O governo não deu financiamento algum. A maior parte dos pais estão na pobreza e não puderam dar qualquer assistência.
“Dos 30 meninos, cinco famílias ofereceram-nos mandioca, feijão e batata-doce,” contou ela numa entrevista na Rádio France Internationale.
O resto orava.
Ocwee e seus alunos estiveram na condição de muitas pessoas que tomaram medidas extremas e resistiram ao fardo pesado de continuar a estudar e a ensinar durante a pandemia.
A princípio, o Ministério de Educação do Uganda deu opções de ensino à distância, com aulas difundidas pela TV, rádio e com material impresso.

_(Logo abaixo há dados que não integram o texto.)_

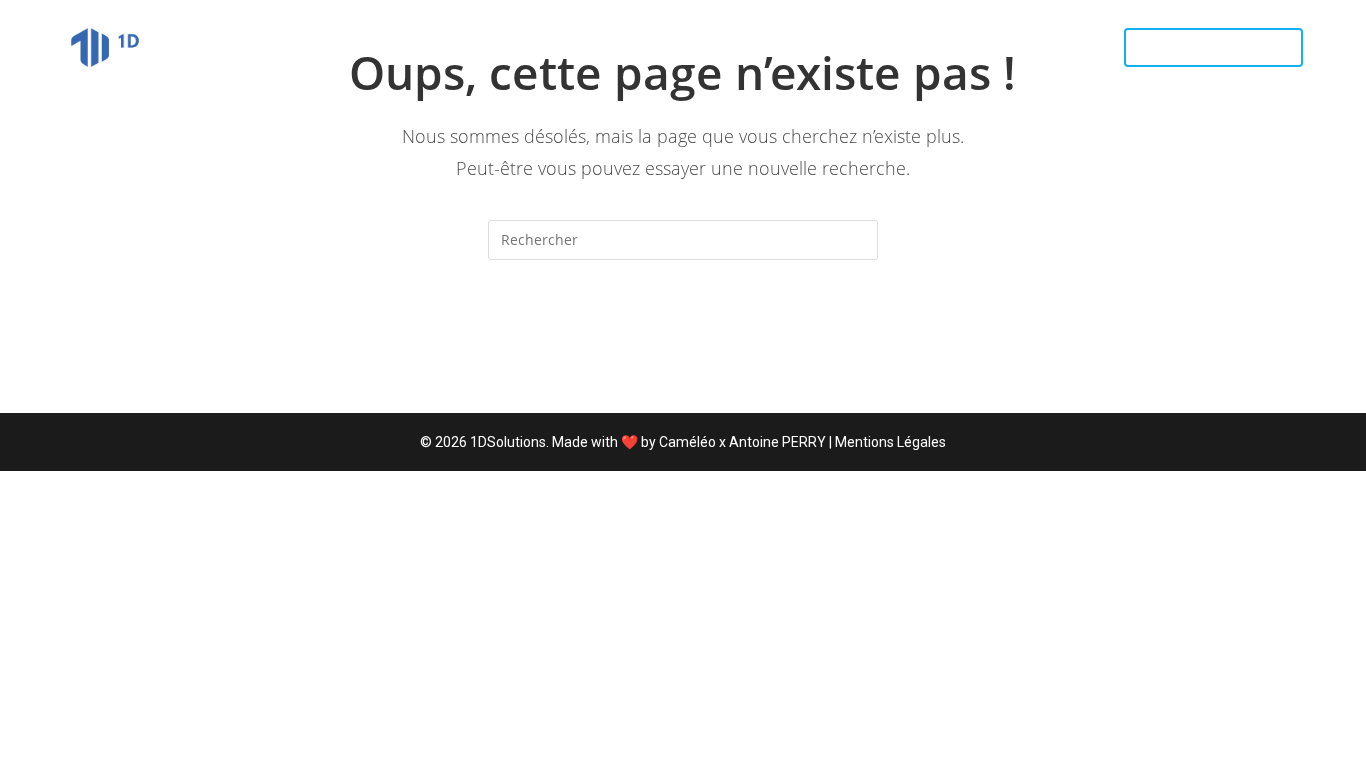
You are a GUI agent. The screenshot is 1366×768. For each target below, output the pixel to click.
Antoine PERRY (777, 442)
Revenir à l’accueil (683, 341)
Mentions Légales (890, 442)
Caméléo (687, 442)
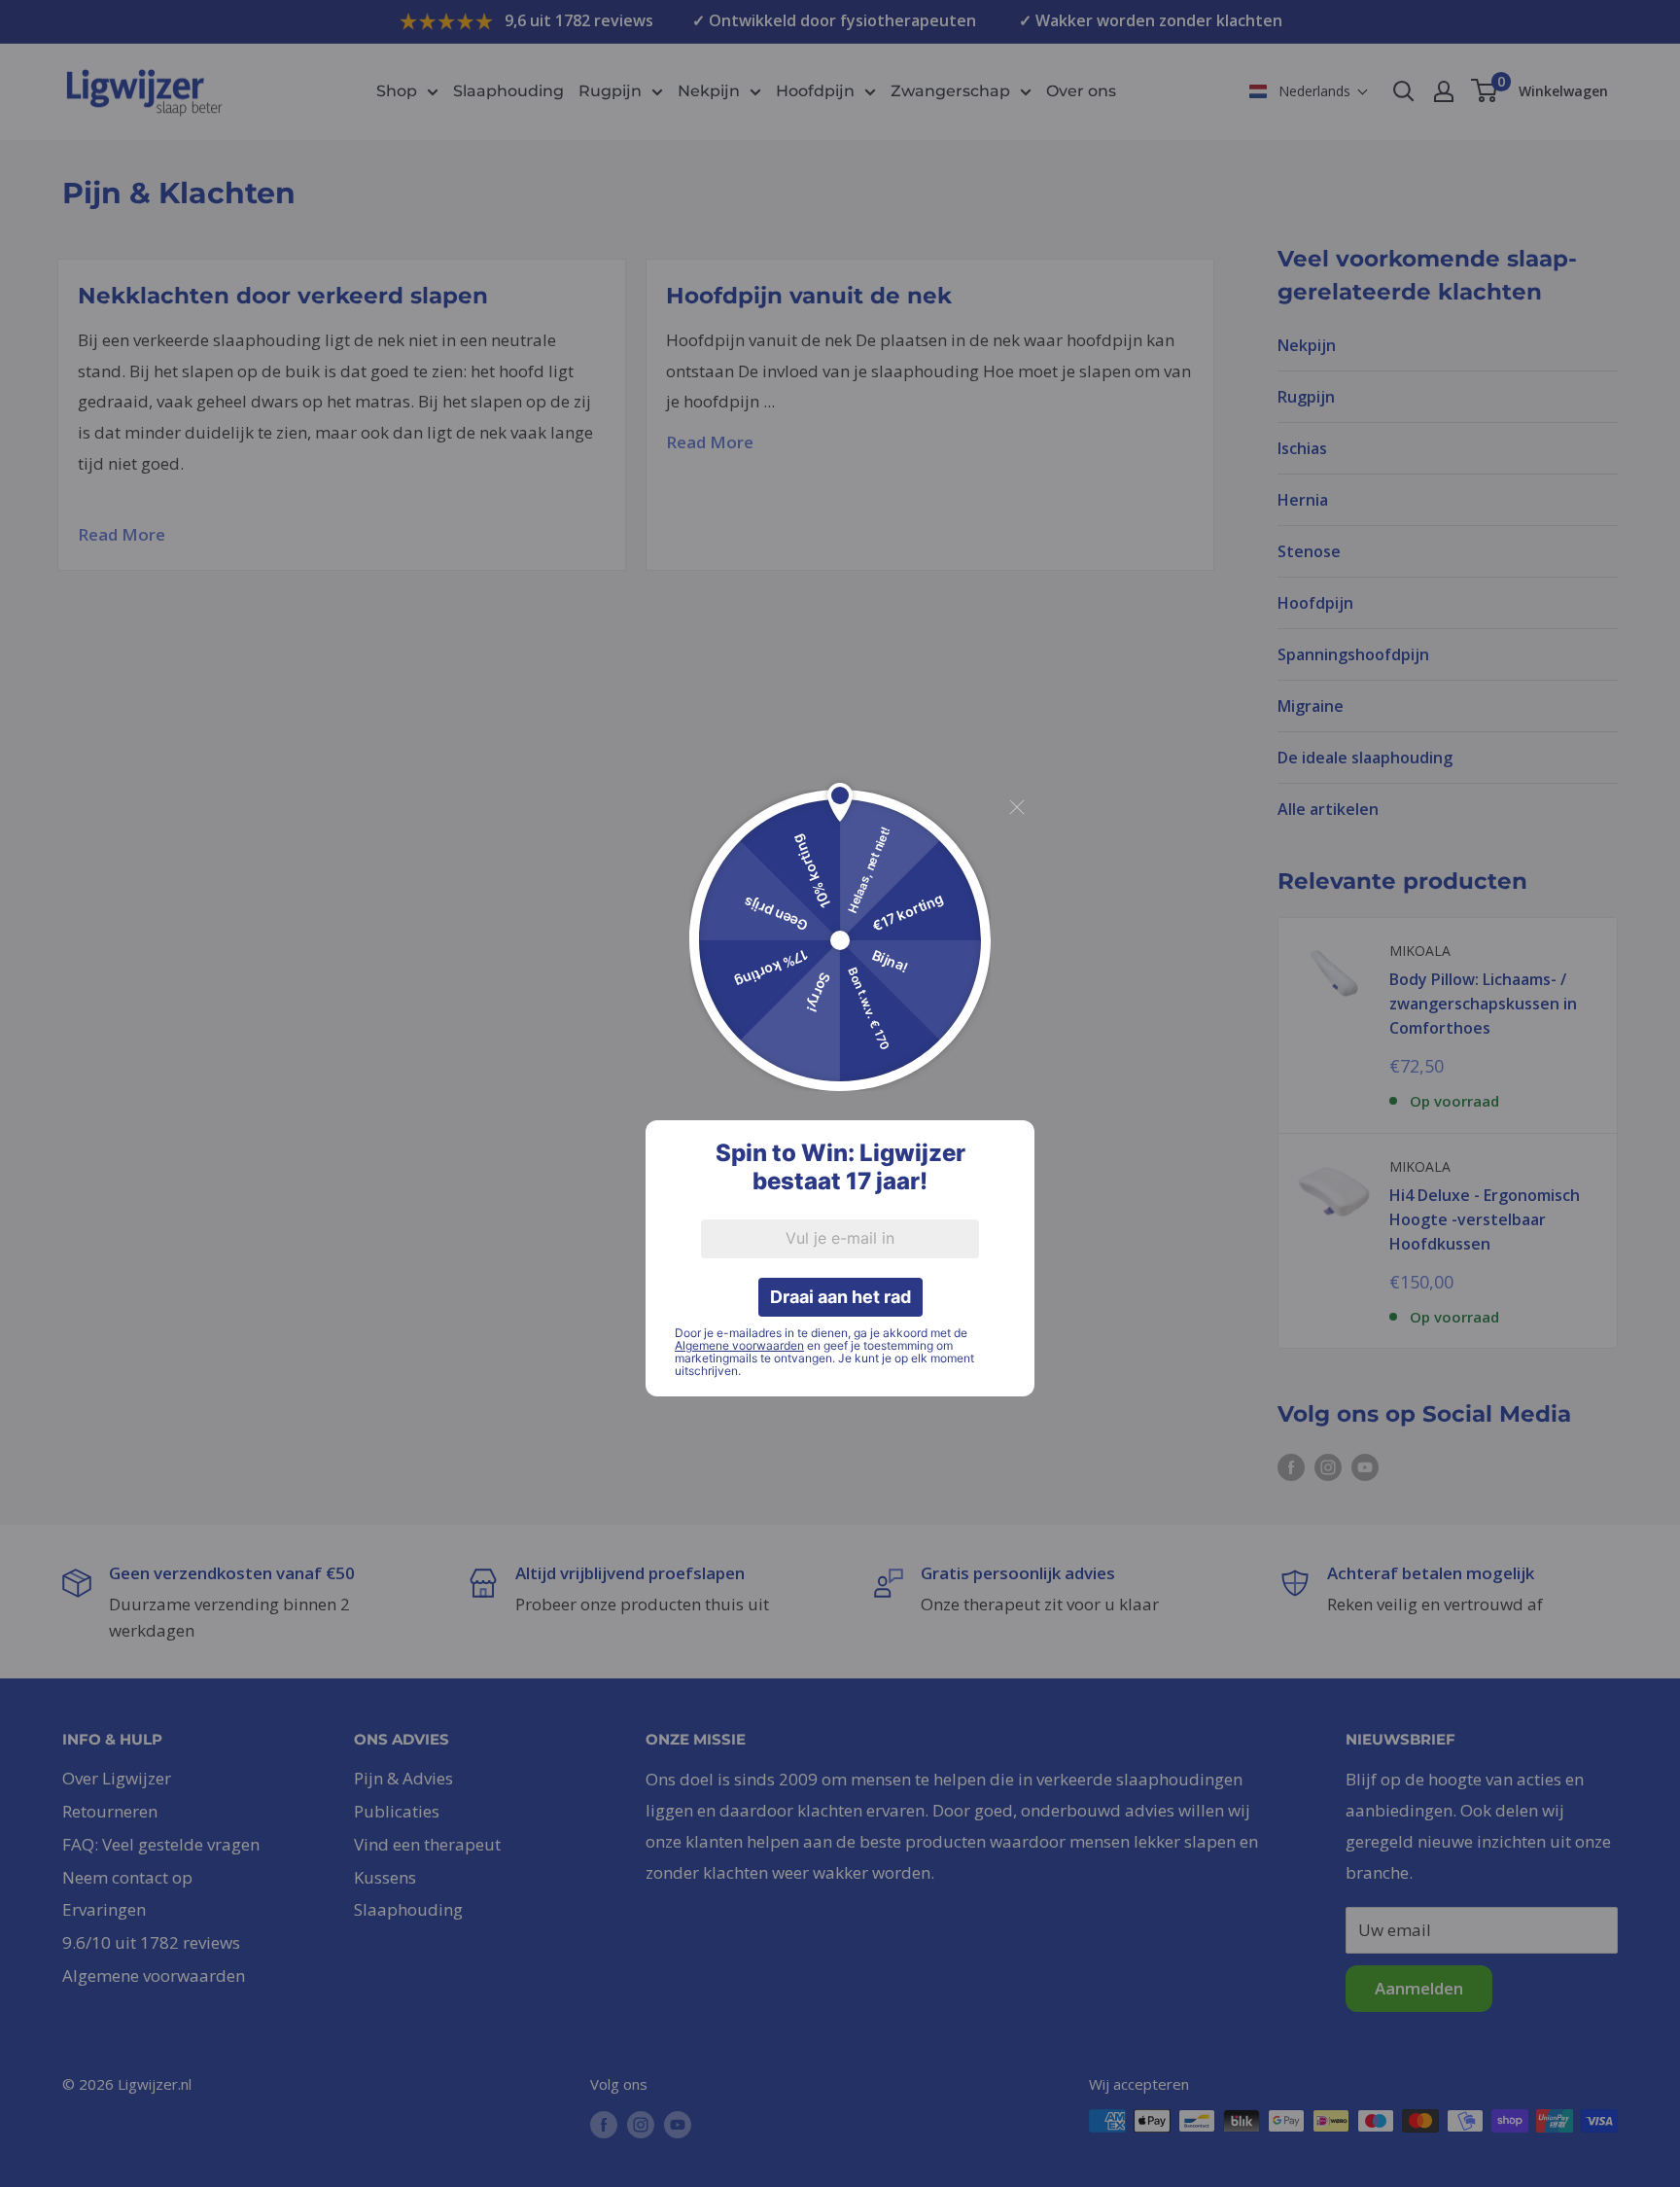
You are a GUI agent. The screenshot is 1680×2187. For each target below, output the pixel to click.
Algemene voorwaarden (739, 1345)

Mas o financiamento acabou e a educação de cerca de 15 milhões de crianças foi colocada em espera.
Em Agosto de 2021, a Autoridade Nacional de Planeamento (NPA, na sigla inglesa) do Uganda projectou que 4,5 milhões dos alunos provavelmente não irão regressar à escola devido a uma variedade de motivos, incluindo mão-de-obra infantil, gravidez e casamentos.
Em Janeiro de 2022, o Uganda terminou o encerramento das escolas ligado à pandemia mais longo do mundo. Durou 22 meses.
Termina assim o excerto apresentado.